The United States has been working to ensure its lead in the chip industry, especially with regards to the development of artificial intelligence — both on national security grounds and in the face of competition with China.

The investment will help Micron “bring back leading-edge memory chip manufacturing to the United States for the first time in 20 years,” Chuck Schumer of New York, the Senate majority leader, told reporters.

The $6.1 billion in direct funding comes under the CHIPS and Science Act, a major package of funding and tax incentives passed by Congress in 2022 to boost research and US semiconductor production.

The White House said the funds will go to supporting construction of two facilities in Clay, New York, and one in Boise, Idaho, where Micron is headquartered.

The US Commerce Department will also make up to $7.5 billion in proposed loans available under a preliminary deal.

Micron is set to invest up to $125 billion across both states over the next two decades “to build a leading-edge memory manufacturing ecosystem,” according to the White House.

The US chipmaker’s total investment is due to create more than 70,000 jobs, including 20,000 direct construction and manufacturing roles.

– Supply chain shocks –

While semiconductors were invented in the United States, the White House noted that the country makes just around 10 percent of the world’s chips now — and “none of the most advanced ones.”

Micron CEO Sanjay Mehrotra called the step a “historic moment” for US semiconductor manufacturing, saying its US investments will “create many high-tech jobs.”

“Leading-edge memory chips are foundational to all advanced technologies,” said Commerce Secretary Gina Raimondo.

She added that returning the development and production of advanced memory semiconductor technology to the country is “crucial for safeguarding our leadership on artificial intelligence and protecting our economic and national security.”

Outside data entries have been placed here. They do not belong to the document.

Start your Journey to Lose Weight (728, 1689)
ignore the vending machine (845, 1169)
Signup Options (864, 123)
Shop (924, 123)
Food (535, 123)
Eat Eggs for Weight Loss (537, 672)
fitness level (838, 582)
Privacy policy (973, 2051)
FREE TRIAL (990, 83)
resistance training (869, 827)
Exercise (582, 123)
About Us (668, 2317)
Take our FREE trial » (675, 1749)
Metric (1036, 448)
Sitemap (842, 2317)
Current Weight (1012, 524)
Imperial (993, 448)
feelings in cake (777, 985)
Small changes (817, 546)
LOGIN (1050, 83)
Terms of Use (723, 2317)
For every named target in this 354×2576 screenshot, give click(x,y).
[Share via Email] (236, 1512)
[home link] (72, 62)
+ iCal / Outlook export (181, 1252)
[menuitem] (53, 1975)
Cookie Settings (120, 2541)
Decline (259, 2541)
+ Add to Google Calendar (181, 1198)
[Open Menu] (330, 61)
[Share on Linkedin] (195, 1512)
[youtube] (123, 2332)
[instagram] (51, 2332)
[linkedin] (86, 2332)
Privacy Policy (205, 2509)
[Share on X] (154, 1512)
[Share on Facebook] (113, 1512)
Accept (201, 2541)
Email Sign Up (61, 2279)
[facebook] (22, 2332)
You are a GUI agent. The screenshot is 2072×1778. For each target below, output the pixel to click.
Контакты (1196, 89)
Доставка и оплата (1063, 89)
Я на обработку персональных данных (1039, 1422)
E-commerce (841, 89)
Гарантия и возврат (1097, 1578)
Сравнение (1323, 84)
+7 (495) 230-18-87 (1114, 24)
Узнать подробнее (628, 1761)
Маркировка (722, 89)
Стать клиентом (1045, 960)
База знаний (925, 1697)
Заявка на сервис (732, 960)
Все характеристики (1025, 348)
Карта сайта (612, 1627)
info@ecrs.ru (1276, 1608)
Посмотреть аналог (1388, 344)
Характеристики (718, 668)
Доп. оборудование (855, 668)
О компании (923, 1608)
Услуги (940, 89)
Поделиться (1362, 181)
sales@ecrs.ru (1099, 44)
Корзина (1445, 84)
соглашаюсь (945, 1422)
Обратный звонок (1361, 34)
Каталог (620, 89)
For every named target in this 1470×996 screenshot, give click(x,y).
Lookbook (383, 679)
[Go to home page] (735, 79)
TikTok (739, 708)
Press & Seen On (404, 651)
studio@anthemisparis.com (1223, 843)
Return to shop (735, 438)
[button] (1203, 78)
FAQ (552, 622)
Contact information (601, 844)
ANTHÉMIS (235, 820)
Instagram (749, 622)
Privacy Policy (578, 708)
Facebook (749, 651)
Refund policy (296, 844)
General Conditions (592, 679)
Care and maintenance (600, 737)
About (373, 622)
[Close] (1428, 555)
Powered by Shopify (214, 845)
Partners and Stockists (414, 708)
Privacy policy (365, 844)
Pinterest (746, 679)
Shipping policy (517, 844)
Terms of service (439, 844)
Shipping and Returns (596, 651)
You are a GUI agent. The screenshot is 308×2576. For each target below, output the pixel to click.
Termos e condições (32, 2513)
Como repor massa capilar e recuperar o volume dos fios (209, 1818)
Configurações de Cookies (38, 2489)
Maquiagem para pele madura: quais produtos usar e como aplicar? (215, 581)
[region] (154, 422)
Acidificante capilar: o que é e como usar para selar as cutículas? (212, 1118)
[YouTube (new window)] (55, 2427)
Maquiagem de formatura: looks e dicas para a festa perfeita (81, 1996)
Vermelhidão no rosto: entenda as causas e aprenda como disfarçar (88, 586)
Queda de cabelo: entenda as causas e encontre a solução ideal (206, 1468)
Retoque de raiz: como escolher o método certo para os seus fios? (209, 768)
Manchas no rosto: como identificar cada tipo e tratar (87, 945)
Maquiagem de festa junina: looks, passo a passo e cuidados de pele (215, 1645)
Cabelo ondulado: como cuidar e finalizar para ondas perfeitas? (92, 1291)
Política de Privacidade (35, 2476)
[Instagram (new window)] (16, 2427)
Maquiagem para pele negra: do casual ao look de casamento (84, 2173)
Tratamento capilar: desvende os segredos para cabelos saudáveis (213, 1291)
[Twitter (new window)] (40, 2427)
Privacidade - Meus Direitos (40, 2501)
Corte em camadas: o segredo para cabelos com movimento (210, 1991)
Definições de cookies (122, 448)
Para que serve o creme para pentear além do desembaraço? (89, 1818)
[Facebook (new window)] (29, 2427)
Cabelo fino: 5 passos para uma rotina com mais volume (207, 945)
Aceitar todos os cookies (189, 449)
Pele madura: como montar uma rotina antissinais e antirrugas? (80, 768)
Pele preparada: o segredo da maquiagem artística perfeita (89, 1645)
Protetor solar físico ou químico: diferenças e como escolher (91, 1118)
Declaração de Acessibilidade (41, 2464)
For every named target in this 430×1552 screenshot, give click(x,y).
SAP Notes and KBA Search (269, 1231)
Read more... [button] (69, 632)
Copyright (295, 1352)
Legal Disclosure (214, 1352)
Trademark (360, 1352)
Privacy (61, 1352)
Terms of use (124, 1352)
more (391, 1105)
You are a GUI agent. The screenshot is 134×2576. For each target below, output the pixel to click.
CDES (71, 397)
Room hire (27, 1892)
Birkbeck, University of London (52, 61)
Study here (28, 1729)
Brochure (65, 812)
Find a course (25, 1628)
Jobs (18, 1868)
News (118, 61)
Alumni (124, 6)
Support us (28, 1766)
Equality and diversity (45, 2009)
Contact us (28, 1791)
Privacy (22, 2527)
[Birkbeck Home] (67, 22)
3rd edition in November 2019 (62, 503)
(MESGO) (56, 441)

Chips are needed in powering everything from smartphones to fighter jets, and are increasingly in demand by automakers, especially for electric vehicles.

But the global chip industry is dominated by just a few firms, including TSMC in Taiwan and California-based Nvidia.

The United States is dependent on Asia for chip production, making it vulnerable to supply chain shocks, such as during the Covid-19 pandemic or in the event of a major geopolitical crisis.

“We’re already seeing AI revolutionize our world and grow at an unprecedented pace,” said Schumer. 

“We cannot, cannot have these chips made overseas, especially by competitors like China. We cannot have them be the only supplier,” he added.

Apart from the grants to Micron, Biden is also expected to announce four new “workforce hubs” in the Upstate New York region, the state of Michigan, as well as the cities of Philadelphia and Milwaukee.

According to senior government officials, such hubs are a way to spur more commitments from employers and educational institutions.